If you carefully identify common things and personal belongings, the relationship between husband and wife will be more appropriate.
Hello, everyone.
Sai & Co. WAKU Chare Labo's Sai & Co. It is.
Well, today, I'm going to talk about "If you carefully identify common things and personal belongings, the marital relationship will be more appropriate."
But before that, please.
Today's story, if "It was good!" If that's the way, please share it😁
Then it's the main topic.
Well, everyone.
How is everyone?
Are you thinking about shared things and personal belongings separately?
Especially those who are married.
It's inside, "It's okay to share it!" That's better.
But considering the nature and personality of people, this one is quite rare.
For example, the pudding I put in the refrigerator.
I bought it for myself, but has anyone ever eaten it?
This pudding is, so to speak, a personal thing, isn't it?

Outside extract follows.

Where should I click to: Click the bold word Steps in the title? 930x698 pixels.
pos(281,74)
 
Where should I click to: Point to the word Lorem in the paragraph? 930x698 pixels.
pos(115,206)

But by putting it in a shared item called a refrigerator, from other people's point of view, the pudding will be reflected in the shared item.
So, "Can I eat it without permission?" I get the illusion that I'm silent and eat it without permission, this kind of phenomenon happens.
That's why the brain illusion is also happening.
Also, cars and bicycles are the same.
There is no problem at all if you share people who are not particular about it, but for example, people who talk in the way of "my car ..." or "my bicycle ..." are people who have a strong tendency to do so.
That's because the beginning of the story starts with the first person, that is, "I" or "I" which means private ownership.
If this is a common thing in your consciousness, the words "I" or "I" will not come out much, and the name of the car will come out immediately, or you will speak with nouns that refer to the object itself, such as "That mamachari ..."
So that's the hint.
It will be a hint to make the marital relationship go well.
Please observe carefully when your partner is talking openly.
Do you see the thing as a personal property, or as a common thing, by giving it a first person or not?
It is good manners to get permission from your partner when you use it, eat it, or move it.
It's not particularly necessary for shared things, is it?
In this way, by separating which is personal and which is shared, you will naturally become a comfortable existence for your partner, so I'm sure your marital relationship will go well.
Well, how was it? Today's story.
"I see!" I think there were a lot of people who thought so.
So, if you have any idea, please try it at home.
So, every day like this, I also blog about how to make human relationships go well, how to communicate well, and how to relieve stress using psychology and brain science.
So, if you are interested, please bring your finger to this other blog once.